Cassazione civile sez. II, 05/12/2018, n.31457

Testamento olografo e  autografia

È nullo il testamento inciso mediante una punta acuminata sulla piastrina metallica di un collare per cani con lettere segnate a stampatello, che non consentono la loro riferibilità ad alcuna persona in particolare e che, pertanto, rendono inammissibile il procedimento di verificazione.

Tribunale Mistretta, 27/10/2009

Ai fini dell’identificazione del requisito dell’autografia del testamento olografo è necessario distinguere tra la dichiarazione di ultima volontà e il documento cartaceo sul quale essa è vergata, di tal che detto requisito è rispettato quando la disposizione di ultima volontà sia stata interamente scritta di pugno dal testatore e da lui sottoscritta pur se il documento cartaceo che la reca contenga scritti di mano aliena in una parte diversa da quella occupata dalla disposizione testamentaria; mentre la nullità per difetto di autografia del testamento è configurabile allorché l’intervento del terzo ne elimini il carattere di stretta personalità, interferendo sulla volontà di disporre del testatore, come avviene quando nel corpo della disposizione di ultima volontà anche una sola parola sia di mano altrui e risulti scritta dal terzo durante la confezione del testamento, ancorché su incarico o col consenso del testatore. (Nella specie, in applicazione del principio di cui in massima, la S.C. ha confermato la sentenza impugnata, la quale aveva escluso la nullità del testamento olografo in un caso nel quale nel documento cartaceo, contenente la disposizione di ultima volontà interamente scritta dal “de cuius” e, immediatamente sotto, la sottoscrizione dello stesso, comparivano anche, redatte da mano aliena, le sottoscrizioni di due infermiere che gli prestavano assistenza e altre scritte in stampatello riproducenti i nomi e gli indirizzi delle stesse).
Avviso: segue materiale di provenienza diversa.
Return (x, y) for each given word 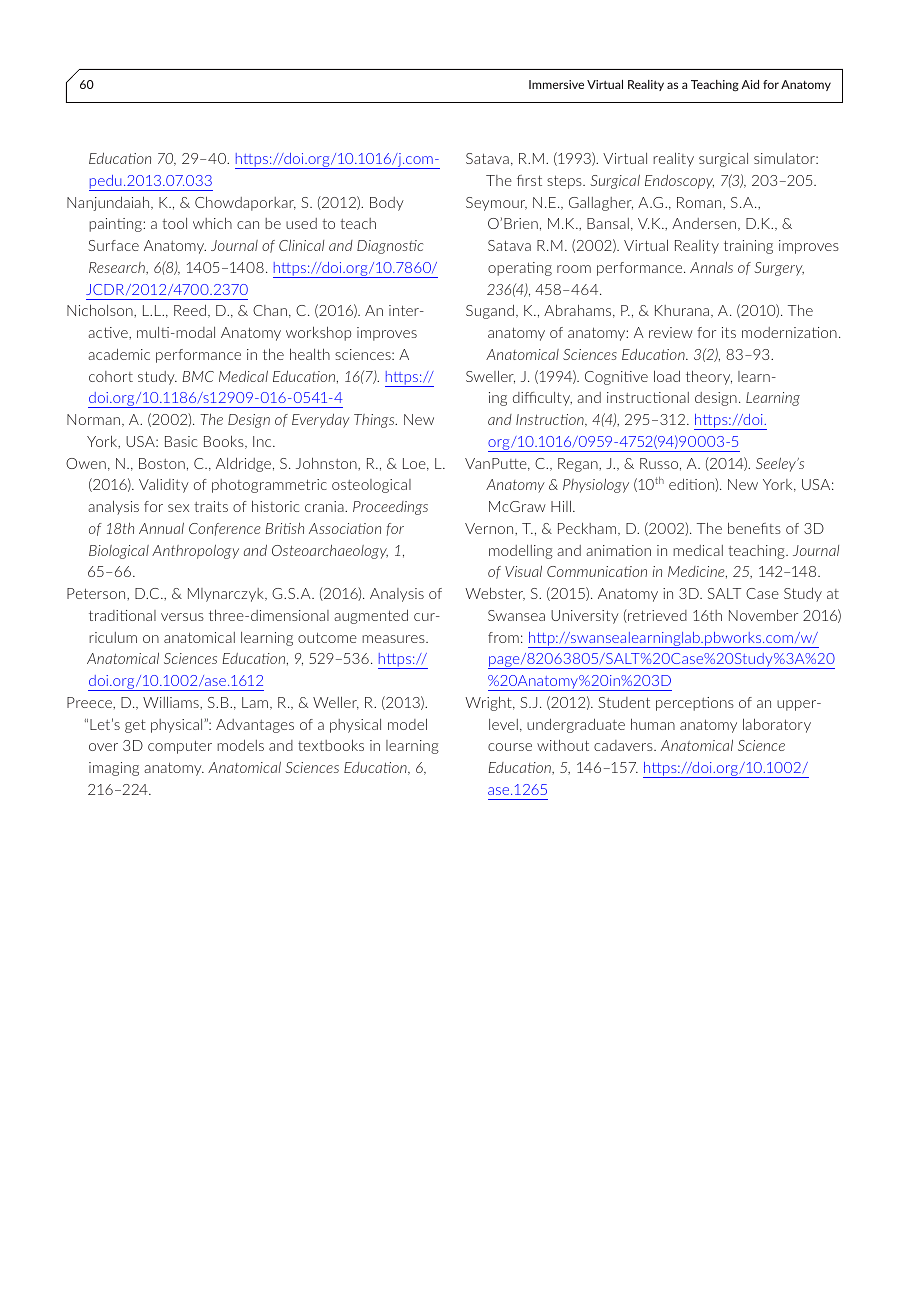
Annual (161, 528)
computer (180, 747)
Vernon (490, 528)
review (671, 332)
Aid (750, 84)
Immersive (556, 84)
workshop (318, 333)
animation (618, 550)
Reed (190, 310)
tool (174, 223)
Cassazione civile sez. II, 05/08/2002, n.11733

Nel testamento olografo redatto in stampatello, il requisito dell’abitualità della scrittura risulta soddisfatto allorquando sia accertato l’utilizzo, da parte del testatore, oltre che del consueto carattere corsivo, anche di quello stampatello (nella specie si è accertato che la testatrice, sebbene solita scrivere in corsivo, usava talvolta il carattere in stampatello.